Garbage collection is the automated process of reclaiming memory allocated by unused objects. When an object is not referred to by any other objects, it's considered "garbage," not part of the state of the program any longer. Its memory should be returned to the pool of free memory to be used by other objects or returned to the operating system.
Non-Garbage Collected Languages
There was a time when garbage collection was considered too heavy. Some languages used it, but the overhead of a garbage collector was certainly a burden. In these languages, such as C or C++, memory must be manually allocated from the heap and, when you're finished with it, manually returned to the operating system. This is extremely efficient as there is little to no overhead, but it's not without its problems.
If a program allocated memory but forgot to deallocate it, it remain allocated until the program ends (and all its memory is returned to the operating system). This is called a memory leak and often cause programs to continually allocate more memory, consuming more and more memory until the operating system kills the process. This class of bug is extremely difficult to track down, and is one of the biggest reasons of moving to higher level languages.
How the Garbage Collector Works
For every object allocated by Ruby, Ruby tracks the number of other objects that reference this object. For example, if you were to allocate a String object and assign it to a variable (even a "local" variable outside of any object), that's one reference to the object. Assigning it to other local, global, constant, class or instance variables will add more references to that object. If you assign something else to that variable, the reference count on the original object it referred to will go down.
This reference count defines whether an object is in use, or is "garbage." During a garbage collection cycle, which happens periodically, any objects with a zero reference count will be freed. While the specifics in any particular implementation may differ, this is generally how garbage collector work.
Disabling and Enabling the Garbage Collector
The garbage collector can run at inopportune times. For example, in a game or other interactive program you may not want the garbage collector to run at certain times. You can disable the garbage collector at any time. This may help your program be more responsive at times, or help heavy computations run faster, but it has some obvious drawbacks. Memory will never be deallocated or recycled in your program. If you allocate a lot of memory, it will quickly grow out of hand. Also, when you turn the garbage collector back on garbage collector cycles may take longer until the garbage collector has a chance to catch up. It's rarely useful to turn the garbage collector off, but you can turn it off using the GC.disable and back on using the GC.enable methods.

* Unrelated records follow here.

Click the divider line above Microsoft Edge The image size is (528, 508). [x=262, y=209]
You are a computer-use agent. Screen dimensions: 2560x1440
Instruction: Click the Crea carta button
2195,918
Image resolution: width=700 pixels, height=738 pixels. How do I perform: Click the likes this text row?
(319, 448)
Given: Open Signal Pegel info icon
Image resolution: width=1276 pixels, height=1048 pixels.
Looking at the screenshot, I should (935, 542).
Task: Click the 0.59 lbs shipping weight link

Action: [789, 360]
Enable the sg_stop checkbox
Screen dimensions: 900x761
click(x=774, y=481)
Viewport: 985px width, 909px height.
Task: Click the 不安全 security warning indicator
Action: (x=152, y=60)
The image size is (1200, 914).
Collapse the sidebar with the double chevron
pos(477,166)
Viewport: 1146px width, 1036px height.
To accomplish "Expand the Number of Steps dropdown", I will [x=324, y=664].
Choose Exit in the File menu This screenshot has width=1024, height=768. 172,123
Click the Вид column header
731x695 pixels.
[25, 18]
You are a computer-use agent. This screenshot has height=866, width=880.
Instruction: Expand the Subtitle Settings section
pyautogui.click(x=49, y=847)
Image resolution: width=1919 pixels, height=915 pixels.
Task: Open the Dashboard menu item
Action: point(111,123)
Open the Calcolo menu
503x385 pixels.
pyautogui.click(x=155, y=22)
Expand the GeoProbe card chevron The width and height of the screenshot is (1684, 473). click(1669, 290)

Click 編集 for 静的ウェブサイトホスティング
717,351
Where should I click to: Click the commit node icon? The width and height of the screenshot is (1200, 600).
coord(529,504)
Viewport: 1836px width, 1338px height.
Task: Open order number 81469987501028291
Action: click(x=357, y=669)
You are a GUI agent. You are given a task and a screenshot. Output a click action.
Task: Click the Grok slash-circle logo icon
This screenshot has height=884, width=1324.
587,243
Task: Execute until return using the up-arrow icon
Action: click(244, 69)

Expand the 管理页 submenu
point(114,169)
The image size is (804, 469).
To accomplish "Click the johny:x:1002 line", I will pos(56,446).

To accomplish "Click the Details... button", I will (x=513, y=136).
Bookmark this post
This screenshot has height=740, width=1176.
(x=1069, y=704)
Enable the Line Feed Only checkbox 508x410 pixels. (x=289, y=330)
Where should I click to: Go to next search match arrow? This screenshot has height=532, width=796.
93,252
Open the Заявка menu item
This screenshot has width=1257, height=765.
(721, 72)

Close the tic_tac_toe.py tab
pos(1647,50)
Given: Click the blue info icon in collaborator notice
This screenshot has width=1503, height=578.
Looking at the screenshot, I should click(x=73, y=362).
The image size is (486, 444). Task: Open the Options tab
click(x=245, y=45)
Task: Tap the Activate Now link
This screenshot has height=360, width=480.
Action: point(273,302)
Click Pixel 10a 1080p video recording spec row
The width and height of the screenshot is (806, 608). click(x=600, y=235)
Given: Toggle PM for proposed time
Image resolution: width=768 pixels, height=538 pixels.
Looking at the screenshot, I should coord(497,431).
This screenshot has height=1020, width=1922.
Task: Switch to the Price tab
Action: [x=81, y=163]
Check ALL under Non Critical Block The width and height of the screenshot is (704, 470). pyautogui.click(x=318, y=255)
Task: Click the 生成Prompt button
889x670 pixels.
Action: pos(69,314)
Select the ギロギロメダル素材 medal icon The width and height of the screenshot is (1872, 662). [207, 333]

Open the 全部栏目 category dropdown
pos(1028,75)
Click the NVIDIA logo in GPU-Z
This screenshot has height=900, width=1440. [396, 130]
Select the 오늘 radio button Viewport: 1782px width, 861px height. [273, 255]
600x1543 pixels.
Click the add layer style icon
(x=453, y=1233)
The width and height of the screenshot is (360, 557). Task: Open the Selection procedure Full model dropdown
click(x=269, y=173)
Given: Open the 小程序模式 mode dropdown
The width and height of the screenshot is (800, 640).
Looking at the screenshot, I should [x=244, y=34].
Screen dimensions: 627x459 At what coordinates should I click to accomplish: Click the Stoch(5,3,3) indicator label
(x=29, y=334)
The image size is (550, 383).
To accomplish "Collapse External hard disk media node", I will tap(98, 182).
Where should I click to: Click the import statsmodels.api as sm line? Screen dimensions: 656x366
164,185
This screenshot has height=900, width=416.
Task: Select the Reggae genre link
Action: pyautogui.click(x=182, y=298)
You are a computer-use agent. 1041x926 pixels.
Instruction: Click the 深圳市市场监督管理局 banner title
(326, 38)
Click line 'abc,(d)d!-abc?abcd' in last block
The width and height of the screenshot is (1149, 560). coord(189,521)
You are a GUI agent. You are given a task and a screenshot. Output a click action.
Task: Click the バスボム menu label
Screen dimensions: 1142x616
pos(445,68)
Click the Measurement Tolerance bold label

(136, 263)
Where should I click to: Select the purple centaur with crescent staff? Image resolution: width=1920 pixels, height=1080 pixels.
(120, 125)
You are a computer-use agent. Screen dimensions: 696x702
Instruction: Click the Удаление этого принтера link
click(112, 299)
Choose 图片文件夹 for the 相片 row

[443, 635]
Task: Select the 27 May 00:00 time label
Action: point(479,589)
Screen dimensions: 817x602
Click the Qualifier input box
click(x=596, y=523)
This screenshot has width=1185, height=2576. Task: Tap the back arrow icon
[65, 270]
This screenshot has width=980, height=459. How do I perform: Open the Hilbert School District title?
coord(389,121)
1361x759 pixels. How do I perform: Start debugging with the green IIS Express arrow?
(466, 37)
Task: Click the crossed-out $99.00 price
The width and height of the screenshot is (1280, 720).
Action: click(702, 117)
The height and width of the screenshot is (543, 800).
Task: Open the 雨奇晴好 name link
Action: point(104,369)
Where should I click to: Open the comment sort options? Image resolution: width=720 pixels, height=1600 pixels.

For short programs that allocate many objects, it may make sense to disable the garbage collector entirely. If the program is guaranteed to have a short run time, you can leave memory deallocation up to the operating system. The OS knows exactly what memory was allocated by your Ruby program (or, more accurately, but the C program that runs your Ruby program) and will free it all when the program ends. Why waste time collecting garbage at all in short scripts? Though, if your script runs longer (perhaps because of a bug, stuck in an infinite loop), it can grow to consume very high amounts of memory. Use this strategy with caution.
Running the Garbage Collector Manually
Similarly, if you wish to have more control over when the garbage collector runs, you can run the GC.start run the garbage collector manually. Running this just before critical operations can improve responsiveness and performance slightly. However, it will not run at all if disabled using GC.disable so you never have complete control over the garbage collector.
Getting Garbage Collector Statistics
It may be useful to get statistics about the garbage collector and memory usage in general. This is available via the GC.stat hash. Some useful members are GC.stat[:count], which tracks the number of times the garbage collector runs, GC.stat[:heap_live_num] which tracks how much memory is currently being used by objects and GC.stat[:heap_free_num] which tracks the amount of memory that's been freed but not returned to the operating system, and can be used by other objects.
In large, long-running programs it may be used to keep track of these numbers. They can give you some insight into how much memory your program is using. Memory is something you don't often think about on modern computers with gigabytes of memory available. But keeping an eye on how much you're using and freeing objects you no longer use can be a big help.